Language that invokes some proprietary ingredients or mysterious formulations, particularly in fertilizers mixes registered in the State of California, raises red flags. A wide range of completely unrelated product benefit claims (such as water savings, pesticide savings, increased earlier yield) raises more red flags. Product claims that fall well outside of any accepted scientific convention generally mean the product is truly a miracle, or these claims are borderline false to entirely fraudulent.
Has the product undergone thorough scientific testing in orchards?
Frequently, products are promoted based on testimonials of other growers. While testimonials may be given in good faith, they are most often not backed up by any real scientific testing where a good control was used to compare orchard returns with and without the product.
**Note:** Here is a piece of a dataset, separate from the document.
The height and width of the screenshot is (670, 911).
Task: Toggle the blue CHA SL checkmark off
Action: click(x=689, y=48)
A “test” where a whole block was treated with a product and which has no reliable untreated control does not meet accepted standards for conducting agricultural experiments. Also, a treated orchard cannot reliably be compared to a neighboring untreated orchard; and a treated orchard cannot be compared to the same orchard that was untreated the previous crop year. Even a test with half a block of treated trees and half untreated is not considered dependable by any known scientific standard of testing.
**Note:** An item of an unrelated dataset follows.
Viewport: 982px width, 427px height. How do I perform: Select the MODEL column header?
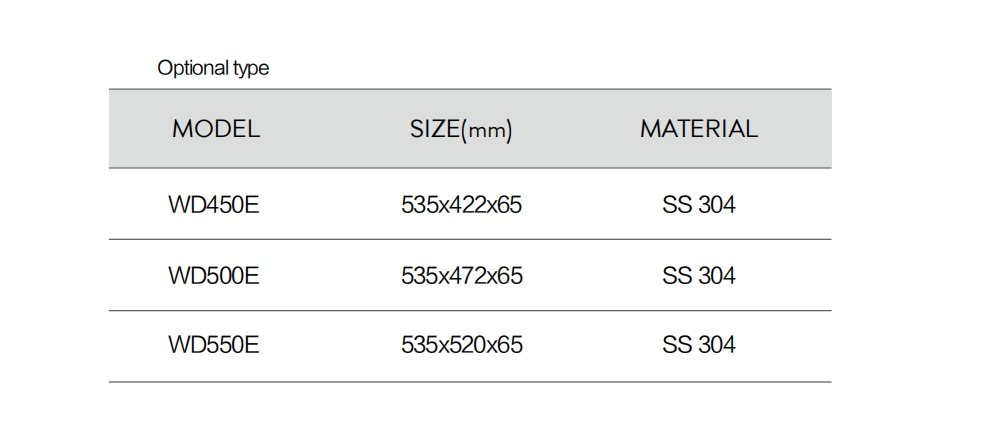pos(215,129)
Only a well designed, statistically replicated, multi-year trial allows for direct comparison of untreated versus treated trees with statistical confidence. Verifiable data from tests that meet acceptable standards of scientific design, along with access to raw baseline (before treatment) yield data from the same trees (preferably for the two years prior) should be used to determine the validity of test results provided.
Are the test results from a reliable source?
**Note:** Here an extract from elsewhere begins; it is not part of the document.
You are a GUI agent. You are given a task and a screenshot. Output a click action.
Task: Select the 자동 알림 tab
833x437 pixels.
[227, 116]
If the testing were not done by a neutral party, such as university scientists, agency, or a reputable contract research company using standard scientific protocols, this raises red flags. If the persons overseeing the tests have a financial interest in seeing positive results from the product, it raises red flags.
Does the product have beneficial effects on several unrelated farm practices?
A product that increases production of trees, makes fruit bigger, reduces pests, reduces water use, and reduces fertilizer costs, is more than a little suspicious. In reality, if such a product really existed, it would not need any testing at all because its benefits would be so obviously realized by the grower community that it would spread rapidly by word of mouth and embraced by the entire grower community.
Are other standard and proven farm products put down in the new product sales delivery?
If a new product vendor claims that their product is taken up 15 times faster than the one growers are currently using, or is 30 times more efficient, it probably costs 15 to 30 times more per unit of active ingredient than the standard market price. Growers should always examine the chemical product label to see what active ingredient they are buying. There has to be a very good reason to pay more for an ingredient where previously there had been no problem supplying the same ingredient at a cheaper price to trees in the past.
There are impartial sources of such information available to farmers to help corroborate information provided by product vendors. Perhaps the most reliable and accessible impartial research and education resources for growers are their local Cooperative Extension Farm Advisors and commodity research boards.
When promising products emerge, local university Farm Advisors can advise growers on how to evaluate these products and may help design a small trial to test a particular product on a few trees under local orchard conditions. If in these pursuits a truly promising new product or technology emerges, research board funding may follow but only on the recommendation of that board's Research Committee.